For Elizabeth Conde-Frazier, a proper response to the current challenges of theological education in the United States is only possible by experimenting with different combinations of ideas and alternatives from different times and contexts. Thus, in Atando Cabos: Latinx Contributions to Theological Education, she considers her vast experience as an educator within the Latinx culture to offer a variety of educational and theological elements that could contribute to the current needs of theological education in the US. For Conde-Frazier, these elements are cabos sueltos, or loose ends, that once they are tied together, or atados, could be an alternative for the American educational theological context.
Since these elements first emerged in a particular milieu—within the 20th century in Latin America—Conde-Frazier’s work begins by offering a brief history of Christian education in that setting. Hence, in the first chapter, she claims that theological education in Latin America was part of foreign missionary programs, shaped by liberal and conservative missional perspectives that initially carried the hidden agenda of “Americanization.” Although theological education is not necessarily part of that colonizing project anymore, the author writes that “theologies of mission continue to be central for the ways churches with roots in Latin America think about theological education” (31).
For this reason, in chapter 2 Conde-Frazier presents three interconnected missional and theological elements that are central for Latin American Christians, proposing them as foundations that could respond to the challenges of theological education in the US. The first element is integral mission, which is necessary in order to respond to the need for holistic salvation and social change in the US. The other missional and theological elements are the notion of God’s reign and the priesthood of all believers.
In chapters 3 and 4, Conde-Frazier discusses the traditional curriculum structure of theological education in the US, together with other issues related to it. For her, the curriculum is “the vehicle or medium through which education vision takes root in the actual content being offered” (54), and it must include several dimensions of knowledge, such as the affective, rational, behavioral, relational, visional, and spiritual dimensions, together with contextual and practical elements. In this respect, Conde-Frazier argues that the students’ conditions, settings, and environment need to be part of the curriculum as well, considering the students as active agents in the educational process. Regarding the curriculum structure, she explains that, in the past, it was usually determined by the ecclesial structures, which determined the vision and mission of particular theological schools.

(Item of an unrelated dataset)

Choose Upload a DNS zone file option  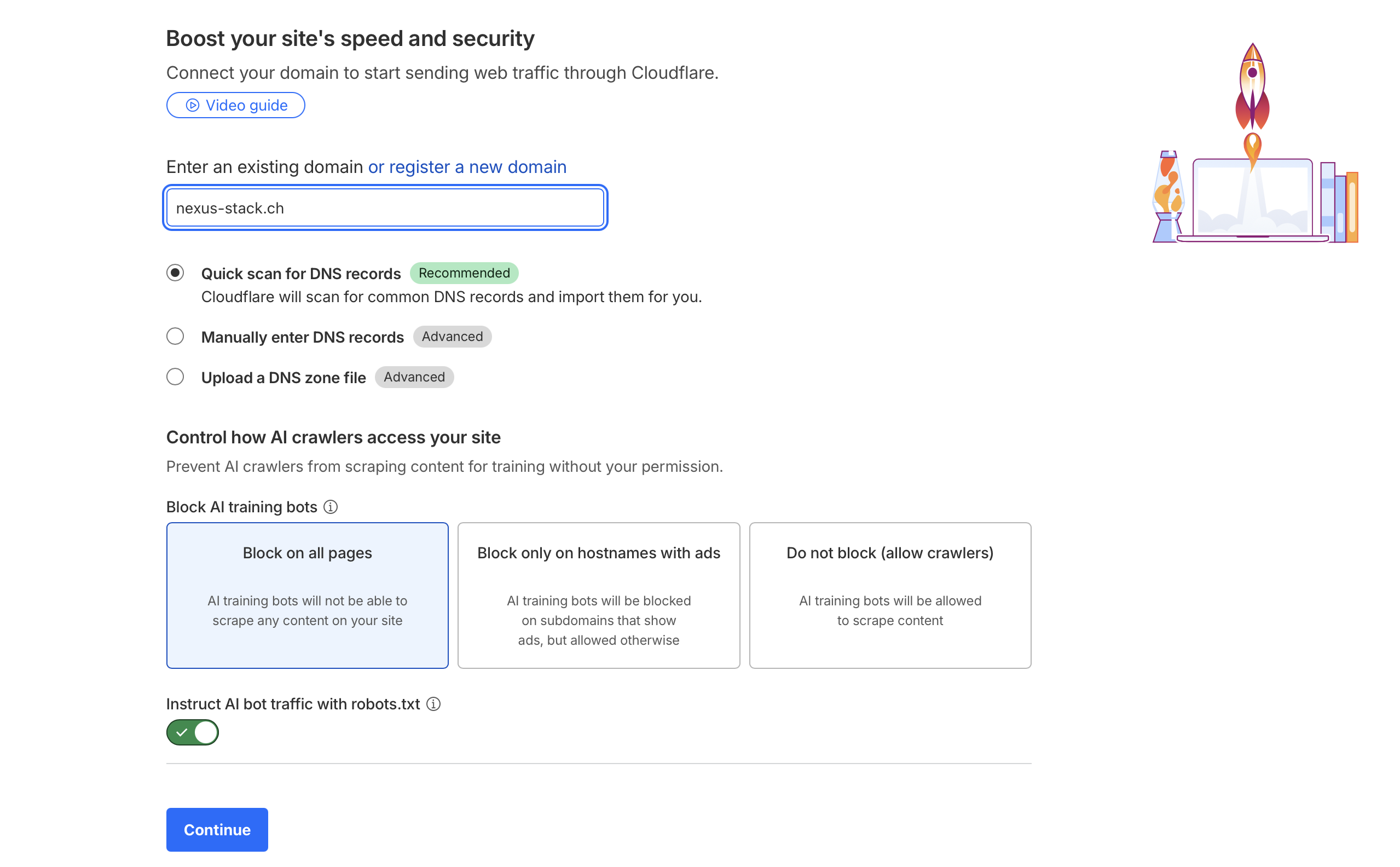(176, 377)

For Conde-Frazier, current theological scholars are primarily engaging academic questions rather than focusing on the churches’ needs, creating a division of interests in theological education. In Conde-Frazier’s view, “the academy sees the church as falling behind the times and as imprisoned within theologies and missions that are no longer relevant to the issues of current society [and] the church sees the academy as going beyond the orthodoxy of the church or as being incapable of engaging the questions of relevance for the church at a practical and not only a theoretical level” (81). In order to overcome this division between the academy and the church, she discusses how it came to be, highlighting that by following the traditional fourfold theological curriculum model, the practical function of theological education has been devalued, which currently results in oppressive theological institutions for diverse communities, including Latinx faculty and students. For Conde-Frazier, the traditional curriculum structure favors individualism by separating theological disciplines; alternatively, Latinos/as prefer a collaborative and interdisciplinary approach to theological education, one that could respond to the current social challenges. In this regard, Conde-Frazier proposes that the theological curriculum must be integrated into the whole educational ecology of a community, entailing a holistic education.
Conde-Frazier concludes her work with a fifth chapter that underscores some of the new values that must guide the practice of the Christian faith in this current transitional era. Here she highlights the values that sustain critical thinking and that drive the continual re-actualization of the received theological tradition. For this complex educational endeavor, she says, the usual theological tools are not enough, which is why disciplines such as sociology, psychology, economics, ecology, and medicine become necessary elements within the theological curriculum. These disciplines are necessary to analyze the social context of the Christian faith to understand its role in the public square.
Atando Cabos offers important educational and theological elements that could attend to the challenges of theological education in the current American context. For example, theological education in the US could be revived by considering Conde-Frazier’s proposals of integrating a holistic notion of mission and the multiple dimensions of knowledge in the theological curriculum. For future work, it could be very useful for Conde-Frazier to discuss these Latino/a contributions in-depth in order to address the limitations of the Latinx evangelical missional theology as well as including the wide and varied ecumenical Latinx contributions—contributions that range from original hermeneutical proposals in biblical studies to the whole Latino/a theology school, which is a specific methodological approach for the study of Latino/a religious reality in the American context.
Luis Tapia Rubio is a PhD student at the International Baptist Theological Study Center, Vrije Universiteit Amsterdam.